UCLA

Groucho (Gro) is a transcriptional corepressor that plays a critical role in Drosophila embryonic development. It contains ordered C- and N-terminal domains required, respectively, for repressor binding and tetramerization in addition to a disordered, but essential, central region. While many mechanisms of Gro mediated repression have been proposed, none fully account for the functional importance of the disordered central domains. In this thesis, I attempt to elucidate the function of this region.

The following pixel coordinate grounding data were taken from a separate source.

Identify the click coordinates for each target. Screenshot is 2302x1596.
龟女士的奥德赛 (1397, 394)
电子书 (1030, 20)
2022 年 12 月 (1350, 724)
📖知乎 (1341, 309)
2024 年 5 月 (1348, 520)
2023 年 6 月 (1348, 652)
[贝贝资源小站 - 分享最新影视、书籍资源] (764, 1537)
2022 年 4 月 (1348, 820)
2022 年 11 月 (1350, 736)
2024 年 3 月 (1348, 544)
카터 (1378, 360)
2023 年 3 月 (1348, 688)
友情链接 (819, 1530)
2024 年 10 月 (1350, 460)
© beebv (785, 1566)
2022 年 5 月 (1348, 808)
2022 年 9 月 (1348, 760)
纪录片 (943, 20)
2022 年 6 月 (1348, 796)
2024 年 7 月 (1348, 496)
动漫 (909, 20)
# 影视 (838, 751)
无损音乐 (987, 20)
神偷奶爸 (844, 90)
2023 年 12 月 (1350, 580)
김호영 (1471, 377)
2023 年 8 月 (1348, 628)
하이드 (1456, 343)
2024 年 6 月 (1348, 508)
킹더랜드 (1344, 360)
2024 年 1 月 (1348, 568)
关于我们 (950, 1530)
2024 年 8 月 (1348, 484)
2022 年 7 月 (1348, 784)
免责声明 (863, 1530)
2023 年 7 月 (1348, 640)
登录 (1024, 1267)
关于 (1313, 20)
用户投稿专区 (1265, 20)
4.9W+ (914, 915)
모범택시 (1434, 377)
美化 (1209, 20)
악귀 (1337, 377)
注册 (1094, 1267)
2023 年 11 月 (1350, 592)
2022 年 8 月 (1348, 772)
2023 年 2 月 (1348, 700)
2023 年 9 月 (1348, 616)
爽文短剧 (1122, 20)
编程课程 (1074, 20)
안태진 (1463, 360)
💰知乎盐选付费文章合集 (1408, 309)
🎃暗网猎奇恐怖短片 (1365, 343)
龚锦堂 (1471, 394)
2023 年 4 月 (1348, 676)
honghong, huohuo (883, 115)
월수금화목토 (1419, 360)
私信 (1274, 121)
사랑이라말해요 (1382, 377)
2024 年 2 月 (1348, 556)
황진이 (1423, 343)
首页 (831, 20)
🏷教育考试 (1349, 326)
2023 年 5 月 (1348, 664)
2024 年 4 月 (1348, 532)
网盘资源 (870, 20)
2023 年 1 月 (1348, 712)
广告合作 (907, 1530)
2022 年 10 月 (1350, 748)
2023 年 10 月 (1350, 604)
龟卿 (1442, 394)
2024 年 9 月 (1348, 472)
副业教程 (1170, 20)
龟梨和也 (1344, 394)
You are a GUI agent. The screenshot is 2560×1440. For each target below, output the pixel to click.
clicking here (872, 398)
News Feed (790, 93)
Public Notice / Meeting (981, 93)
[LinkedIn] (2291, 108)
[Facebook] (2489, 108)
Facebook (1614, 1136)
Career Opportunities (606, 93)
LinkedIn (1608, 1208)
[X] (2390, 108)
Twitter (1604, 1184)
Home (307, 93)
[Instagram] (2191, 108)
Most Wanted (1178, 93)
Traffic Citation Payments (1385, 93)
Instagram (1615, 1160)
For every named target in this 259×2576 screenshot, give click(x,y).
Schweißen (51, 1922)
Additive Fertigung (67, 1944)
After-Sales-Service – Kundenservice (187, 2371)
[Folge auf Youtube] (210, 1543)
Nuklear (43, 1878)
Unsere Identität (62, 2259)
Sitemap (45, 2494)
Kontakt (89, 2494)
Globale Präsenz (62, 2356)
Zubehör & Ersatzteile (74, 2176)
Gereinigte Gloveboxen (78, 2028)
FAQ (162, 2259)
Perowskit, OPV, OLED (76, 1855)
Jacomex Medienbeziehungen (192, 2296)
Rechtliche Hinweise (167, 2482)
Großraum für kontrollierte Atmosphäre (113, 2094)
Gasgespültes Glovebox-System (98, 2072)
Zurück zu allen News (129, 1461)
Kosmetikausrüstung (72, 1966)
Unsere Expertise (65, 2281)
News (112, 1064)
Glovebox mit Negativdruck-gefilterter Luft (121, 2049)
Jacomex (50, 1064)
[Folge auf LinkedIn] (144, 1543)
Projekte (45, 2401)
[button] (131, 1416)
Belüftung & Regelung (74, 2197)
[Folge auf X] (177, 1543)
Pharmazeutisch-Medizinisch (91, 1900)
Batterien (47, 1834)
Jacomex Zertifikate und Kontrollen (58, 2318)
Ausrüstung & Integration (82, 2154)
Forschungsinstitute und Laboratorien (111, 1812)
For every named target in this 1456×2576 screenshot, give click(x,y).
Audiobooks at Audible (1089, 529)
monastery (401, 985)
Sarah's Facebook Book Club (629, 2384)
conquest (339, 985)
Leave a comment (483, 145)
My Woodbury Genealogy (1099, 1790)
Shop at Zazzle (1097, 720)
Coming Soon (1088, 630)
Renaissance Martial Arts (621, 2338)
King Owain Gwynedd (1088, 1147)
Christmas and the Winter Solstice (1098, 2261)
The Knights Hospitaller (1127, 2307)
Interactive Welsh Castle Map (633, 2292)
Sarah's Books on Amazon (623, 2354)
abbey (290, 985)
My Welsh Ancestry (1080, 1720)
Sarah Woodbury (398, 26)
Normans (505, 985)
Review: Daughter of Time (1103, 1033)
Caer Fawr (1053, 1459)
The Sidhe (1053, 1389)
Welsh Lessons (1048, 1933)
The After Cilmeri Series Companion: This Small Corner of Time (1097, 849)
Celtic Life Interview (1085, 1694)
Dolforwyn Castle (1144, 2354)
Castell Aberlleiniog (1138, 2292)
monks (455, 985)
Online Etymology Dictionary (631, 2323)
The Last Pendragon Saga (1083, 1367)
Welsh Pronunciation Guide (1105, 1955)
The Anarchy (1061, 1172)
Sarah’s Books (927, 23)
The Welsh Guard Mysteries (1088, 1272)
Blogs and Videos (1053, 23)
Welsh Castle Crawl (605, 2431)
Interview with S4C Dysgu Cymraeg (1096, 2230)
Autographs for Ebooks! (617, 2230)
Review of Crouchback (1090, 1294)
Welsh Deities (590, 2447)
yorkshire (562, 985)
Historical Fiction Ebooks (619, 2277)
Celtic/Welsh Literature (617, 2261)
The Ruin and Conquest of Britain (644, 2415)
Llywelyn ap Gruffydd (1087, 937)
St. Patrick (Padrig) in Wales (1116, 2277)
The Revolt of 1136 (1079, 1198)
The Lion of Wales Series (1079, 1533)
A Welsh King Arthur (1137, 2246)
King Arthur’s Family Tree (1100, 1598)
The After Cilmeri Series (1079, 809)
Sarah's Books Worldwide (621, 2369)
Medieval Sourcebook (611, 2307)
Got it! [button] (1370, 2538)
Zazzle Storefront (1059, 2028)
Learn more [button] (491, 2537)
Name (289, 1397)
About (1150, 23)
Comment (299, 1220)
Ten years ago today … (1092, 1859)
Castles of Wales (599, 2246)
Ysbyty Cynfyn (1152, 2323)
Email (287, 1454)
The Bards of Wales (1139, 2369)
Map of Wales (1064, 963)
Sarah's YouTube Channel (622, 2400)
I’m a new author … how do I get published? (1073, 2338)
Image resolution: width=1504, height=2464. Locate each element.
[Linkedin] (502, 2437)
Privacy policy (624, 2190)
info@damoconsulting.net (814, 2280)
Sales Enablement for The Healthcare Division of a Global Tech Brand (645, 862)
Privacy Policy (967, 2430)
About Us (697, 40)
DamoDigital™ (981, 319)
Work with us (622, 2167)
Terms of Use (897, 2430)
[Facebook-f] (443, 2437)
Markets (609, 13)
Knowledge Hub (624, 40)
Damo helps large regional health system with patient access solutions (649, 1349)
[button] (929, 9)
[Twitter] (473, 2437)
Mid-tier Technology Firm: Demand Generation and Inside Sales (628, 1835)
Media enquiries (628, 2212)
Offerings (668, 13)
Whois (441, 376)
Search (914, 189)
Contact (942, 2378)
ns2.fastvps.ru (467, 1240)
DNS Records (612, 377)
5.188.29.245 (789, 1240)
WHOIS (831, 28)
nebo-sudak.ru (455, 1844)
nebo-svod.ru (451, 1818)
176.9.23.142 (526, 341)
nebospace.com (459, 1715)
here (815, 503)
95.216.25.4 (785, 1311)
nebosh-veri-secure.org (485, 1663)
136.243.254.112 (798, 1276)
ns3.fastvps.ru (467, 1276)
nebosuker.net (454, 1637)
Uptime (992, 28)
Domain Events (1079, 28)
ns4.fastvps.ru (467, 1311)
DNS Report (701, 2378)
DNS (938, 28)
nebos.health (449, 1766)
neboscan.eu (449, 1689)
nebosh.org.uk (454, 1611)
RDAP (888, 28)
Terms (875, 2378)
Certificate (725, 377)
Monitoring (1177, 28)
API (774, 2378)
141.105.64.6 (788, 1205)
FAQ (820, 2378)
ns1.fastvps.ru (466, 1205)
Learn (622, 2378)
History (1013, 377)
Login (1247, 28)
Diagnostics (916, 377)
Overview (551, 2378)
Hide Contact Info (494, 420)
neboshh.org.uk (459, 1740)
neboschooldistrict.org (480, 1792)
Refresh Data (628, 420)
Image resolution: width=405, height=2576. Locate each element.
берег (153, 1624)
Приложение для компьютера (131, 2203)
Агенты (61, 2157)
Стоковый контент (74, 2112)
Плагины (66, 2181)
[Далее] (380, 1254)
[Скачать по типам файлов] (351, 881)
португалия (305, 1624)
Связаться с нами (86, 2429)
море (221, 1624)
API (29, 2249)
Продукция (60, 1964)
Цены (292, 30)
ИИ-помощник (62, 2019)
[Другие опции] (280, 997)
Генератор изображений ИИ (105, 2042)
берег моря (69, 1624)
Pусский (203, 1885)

The unstructured Gro central domains may mediate a wide range of protein-protein interactions. To identify Gro interacting proteins, I performed affinity purification followed by mass spectrometry analysis. I recovered over 160 potential interacting proteins that function in chromatin organization, developmental processes, and mRNA splicing. In addition, a co-IP experiment was performed to confirm that one of the interacting complexes, the U1 snRNP complex, physically interacts with Gro. I also employed a high throughput RNAi screen involving Gal4-Gro-responsive luciferase reporter to systematically test the functional relevance of the 160 potential interacting proteins. Two of the U1 specific proteins were shown to be positive regulators of Gro function. As the affinity purification and reporter assay results imply regulation of Gro activity by the U1 snRNP complex, I analyzed the expression profile of cells subjected to knockdown of Gro or snRNP U1C. The two data sets revealed a significant overlap between genes regulated by these two factors. Furthermore, comparison of our RNA-seq data with Gro and RNA polymerase II ChIP data led to number of insights, including the finding that Gro-repressed genes are enriched for promoter-proximal RNA polymerase II. In conclusion, these findings suggest roles for spliceosomal components and paused Pol II in Gro mediated repression.